PROMPT:
Can you quote the lines below word for word, beginning at the line that contains "You are a computer-use agent." and continuing through the end of the entries? Leave the pictures out of your answer.

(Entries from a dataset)
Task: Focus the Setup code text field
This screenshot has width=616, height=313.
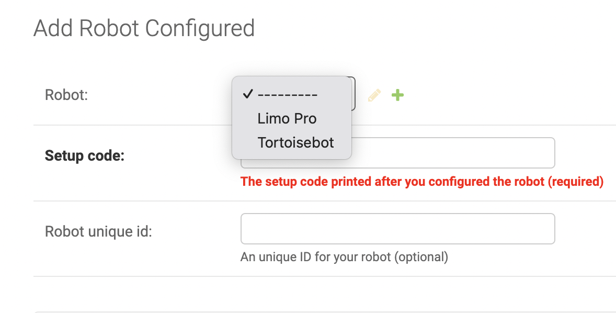Action: click(x=452, y=153)
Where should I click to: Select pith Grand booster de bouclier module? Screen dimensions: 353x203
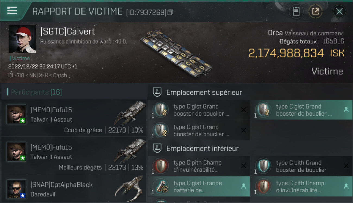click(301, 166)
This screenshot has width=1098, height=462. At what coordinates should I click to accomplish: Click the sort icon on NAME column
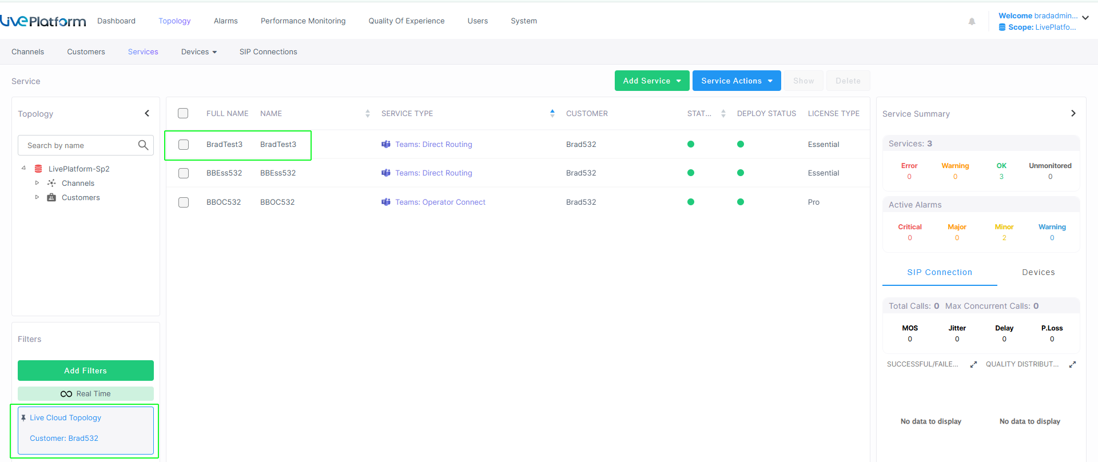pyautogui.click(x=368, y=114)
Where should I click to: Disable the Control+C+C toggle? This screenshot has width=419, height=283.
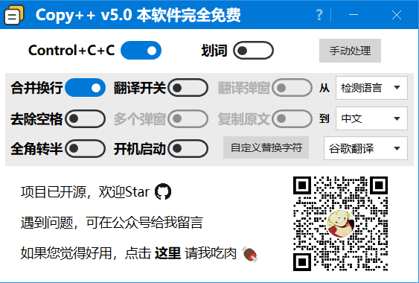pyautogui.click(x=141, y=51)
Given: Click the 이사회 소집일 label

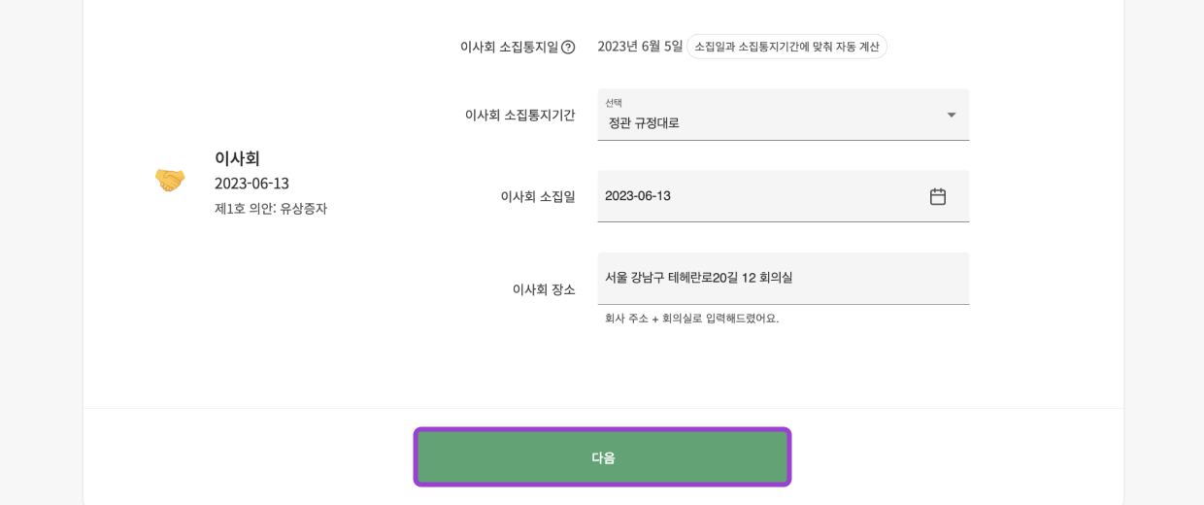Looking at the screenshot, I should click(537, 196).

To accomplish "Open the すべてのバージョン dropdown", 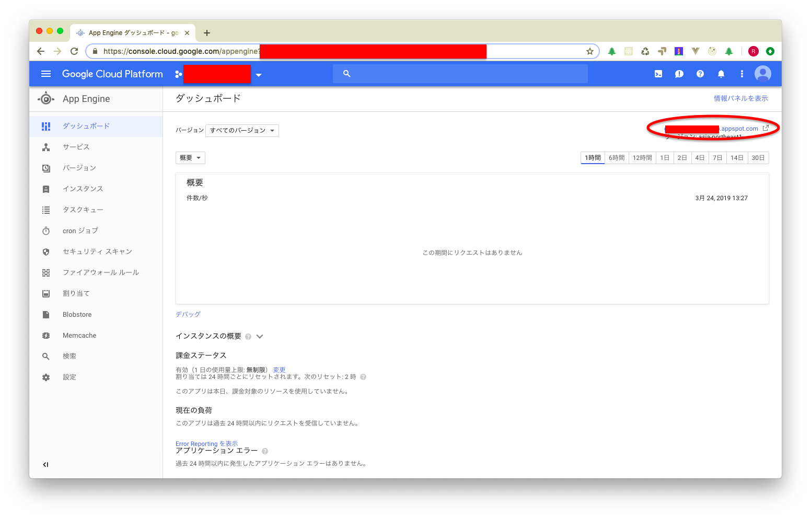I will coord(242,130).
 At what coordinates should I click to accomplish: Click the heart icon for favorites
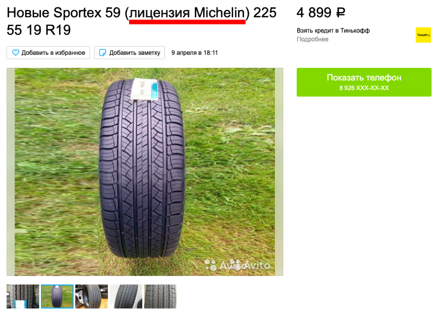click(16, 52)
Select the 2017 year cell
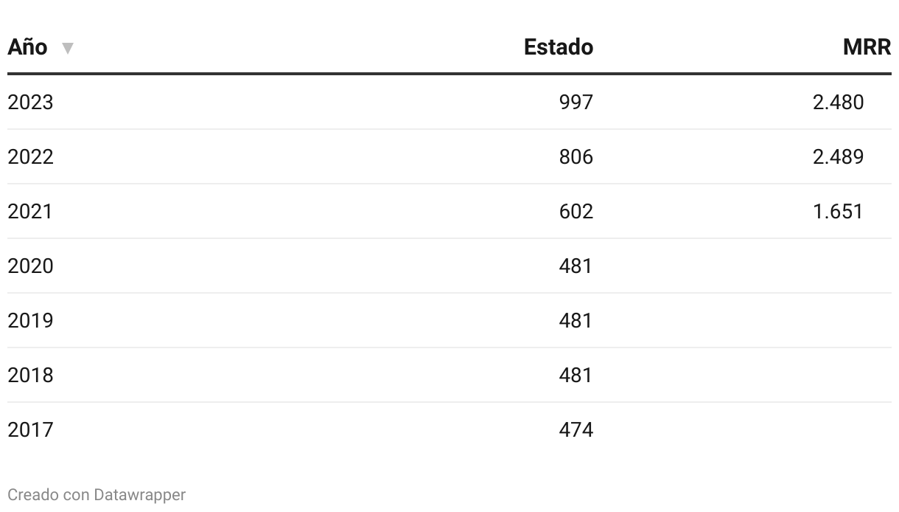899x512 pixels. [30, 429]
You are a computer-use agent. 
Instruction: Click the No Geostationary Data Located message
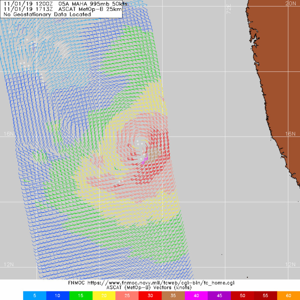[x=47, y=14]
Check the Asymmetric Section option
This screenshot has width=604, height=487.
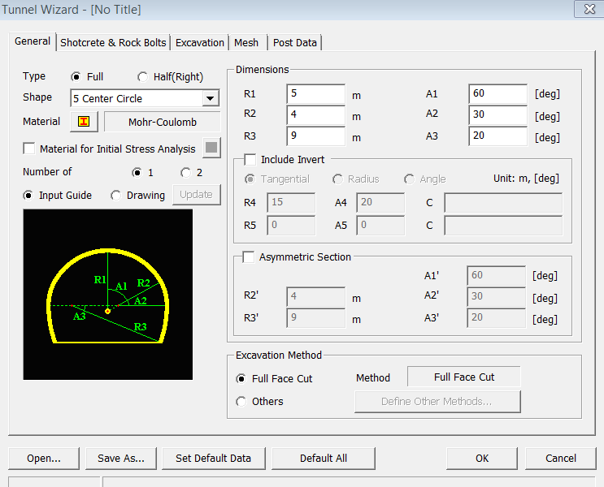[250, 257]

TASK RESULT:
You are a computer-use agent. 
Instruction: Click the No Geostationary Data Located message
[x=47, y=14]
Check the Asymmetric Section option
This screenshot has width=604, height=487.
[250, 257]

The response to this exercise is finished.